Therefore, the purge mode of the first embodiment can be understood.

Referring to fig. 2 again, in order to achieve the aforementioned driving of the writing mode and/or the erasing mode, in one embodiment, the electronic device 1 further includes a detecting element 81, a driving circuit 82, a controller 83, a touch chip 84, a timing controller 85, an electrical connector 86, a circuit board 87-1 (e.g. flexible circuit board, but not limited thereto), at least one or more circuit boards 87-2 (e.g. flexible circuit board, but not limited thereto), a circuit board 88-1 (e.g. rigid circuit board, but not limited thereto) and/or a circuit board 88-2 (e.g. rigid circuit board, but not limited thereto).

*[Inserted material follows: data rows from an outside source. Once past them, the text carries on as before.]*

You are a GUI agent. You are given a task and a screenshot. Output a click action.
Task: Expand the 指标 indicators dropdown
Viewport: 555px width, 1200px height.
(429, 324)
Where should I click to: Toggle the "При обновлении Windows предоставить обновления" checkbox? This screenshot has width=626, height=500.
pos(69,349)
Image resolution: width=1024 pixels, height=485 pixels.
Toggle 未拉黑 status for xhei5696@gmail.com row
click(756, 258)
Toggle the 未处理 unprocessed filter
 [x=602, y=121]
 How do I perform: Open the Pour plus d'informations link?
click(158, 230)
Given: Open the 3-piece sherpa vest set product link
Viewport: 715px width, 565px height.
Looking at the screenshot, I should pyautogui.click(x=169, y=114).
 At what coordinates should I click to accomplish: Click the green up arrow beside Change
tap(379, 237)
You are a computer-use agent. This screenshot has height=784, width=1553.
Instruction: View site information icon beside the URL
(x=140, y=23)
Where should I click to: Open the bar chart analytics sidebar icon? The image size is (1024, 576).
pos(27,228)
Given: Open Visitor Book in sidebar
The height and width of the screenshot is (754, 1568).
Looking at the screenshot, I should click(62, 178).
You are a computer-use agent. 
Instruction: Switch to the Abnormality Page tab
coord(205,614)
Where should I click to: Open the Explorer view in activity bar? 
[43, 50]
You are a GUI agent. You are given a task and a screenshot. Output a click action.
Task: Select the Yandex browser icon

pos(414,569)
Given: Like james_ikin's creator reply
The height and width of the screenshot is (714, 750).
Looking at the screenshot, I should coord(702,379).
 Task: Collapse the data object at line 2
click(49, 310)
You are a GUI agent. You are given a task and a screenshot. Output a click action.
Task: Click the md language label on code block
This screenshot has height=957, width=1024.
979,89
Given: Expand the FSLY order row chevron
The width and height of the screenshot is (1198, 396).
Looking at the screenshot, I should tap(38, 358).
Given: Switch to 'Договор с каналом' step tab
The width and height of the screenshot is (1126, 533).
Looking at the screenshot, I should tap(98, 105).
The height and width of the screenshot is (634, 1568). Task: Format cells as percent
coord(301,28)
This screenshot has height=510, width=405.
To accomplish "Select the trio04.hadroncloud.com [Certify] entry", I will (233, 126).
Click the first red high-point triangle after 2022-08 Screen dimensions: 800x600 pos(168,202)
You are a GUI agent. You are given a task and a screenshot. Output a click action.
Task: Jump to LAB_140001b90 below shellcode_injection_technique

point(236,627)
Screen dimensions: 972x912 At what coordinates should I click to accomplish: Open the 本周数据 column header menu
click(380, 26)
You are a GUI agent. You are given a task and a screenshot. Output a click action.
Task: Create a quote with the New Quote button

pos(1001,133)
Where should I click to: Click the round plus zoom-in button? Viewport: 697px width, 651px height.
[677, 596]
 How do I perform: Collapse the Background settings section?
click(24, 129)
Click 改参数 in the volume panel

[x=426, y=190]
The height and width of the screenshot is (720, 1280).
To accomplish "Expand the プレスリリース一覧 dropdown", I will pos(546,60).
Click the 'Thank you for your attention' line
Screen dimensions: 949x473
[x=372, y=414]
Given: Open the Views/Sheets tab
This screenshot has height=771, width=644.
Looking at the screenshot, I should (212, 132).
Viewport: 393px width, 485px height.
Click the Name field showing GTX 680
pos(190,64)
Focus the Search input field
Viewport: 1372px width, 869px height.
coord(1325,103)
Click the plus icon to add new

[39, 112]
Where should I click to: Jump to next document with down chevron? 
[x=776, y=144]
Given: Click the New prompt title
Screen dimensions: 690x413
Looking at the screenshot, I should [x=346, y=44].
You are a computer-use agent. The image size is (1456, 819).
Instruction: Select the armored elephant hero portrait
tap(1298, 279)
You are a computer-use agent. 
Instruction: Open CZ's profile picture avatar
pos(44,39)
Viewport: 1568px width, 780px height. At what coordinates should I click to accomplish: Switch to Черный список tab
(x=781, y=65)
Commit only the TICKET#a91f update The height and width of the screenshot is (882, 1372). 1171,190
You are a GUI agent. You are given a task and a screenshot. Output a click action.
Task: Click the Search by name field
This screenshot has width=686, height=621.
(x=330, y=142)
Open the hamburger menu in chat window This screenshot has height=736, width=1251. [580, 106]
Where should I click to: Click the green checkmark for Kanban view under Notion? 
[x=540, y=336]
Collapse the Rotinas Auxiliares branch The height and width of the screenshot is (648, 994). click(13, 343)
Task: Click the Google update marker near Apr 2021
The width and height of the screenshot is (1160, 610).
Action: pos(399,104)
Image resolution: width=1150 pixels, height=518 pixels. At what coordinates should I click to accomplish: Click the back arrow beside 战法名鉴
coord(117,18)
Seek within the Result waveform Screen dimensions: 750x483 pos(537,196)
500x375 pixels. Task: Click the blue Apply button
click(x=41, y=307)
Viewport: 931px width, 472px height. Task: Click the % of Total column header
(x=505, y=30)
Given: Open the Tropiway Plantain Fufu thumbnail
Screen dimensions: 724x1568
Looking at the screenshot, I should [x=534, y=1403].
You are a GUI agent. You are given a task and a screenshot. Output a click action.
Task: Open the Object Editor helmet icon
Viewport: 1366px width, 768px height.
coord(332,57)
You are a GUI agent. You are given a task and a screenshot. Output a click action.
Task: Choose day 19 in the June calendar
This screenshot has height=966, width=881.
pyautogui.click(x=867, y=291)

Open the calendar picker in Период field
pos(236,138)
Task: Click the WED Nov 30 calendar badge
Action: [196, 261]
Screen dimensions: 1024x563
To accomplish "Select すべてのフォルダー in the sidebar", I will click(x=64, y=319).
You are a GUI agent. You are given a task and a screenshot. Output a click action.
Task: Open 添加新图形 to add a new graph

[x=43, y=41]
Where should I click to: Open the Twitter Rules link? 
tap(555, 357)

Wherein the detecting element 81 is, for example, adjacent to the panel 2, the driving circuit 82 is for driving the plurality of pixels 5, and the controller 83 is electrically connected between the detecting element 81 and the driving circuit 82. In addition, the driving circuit 82 includes a first driving circuit 821 and a second driving circuit 822. The above elements are examples only and may be increased or decreased as desired.

The detection element 81 may be adjacent to the panel 2, for example may be provided on the panel 2, and for example selectively in contact with or out of contact with the panel 2. The detecting element 81 can be electrically connected to the chip 84 through the circuit board 87-1 and the circuit board 88-1. Wafer 84 may be disposed on circuit board 88-1, for example. The circuit board 88-1 may be electrically connected to the circuit board 88-2, for example, through the connector 86. The controller 83 and the timing controller 85 may be provided on the circuit board 88-2, for example. The circuit board 88-2 may be electrically connected to the at least one panel 2, for example, through the at least one circuit board 87-2. The first driving circuit 821 and the second driving circuit 822 may be electrically connected to the panel 2, for example, the first driving circuit 821 may be electrically connected to the scan electrode 3 of the panel 2, and the second driving circuit 822 may be electrically connected to the data electrode 4 of the panel 2, for example, without being limited thereto.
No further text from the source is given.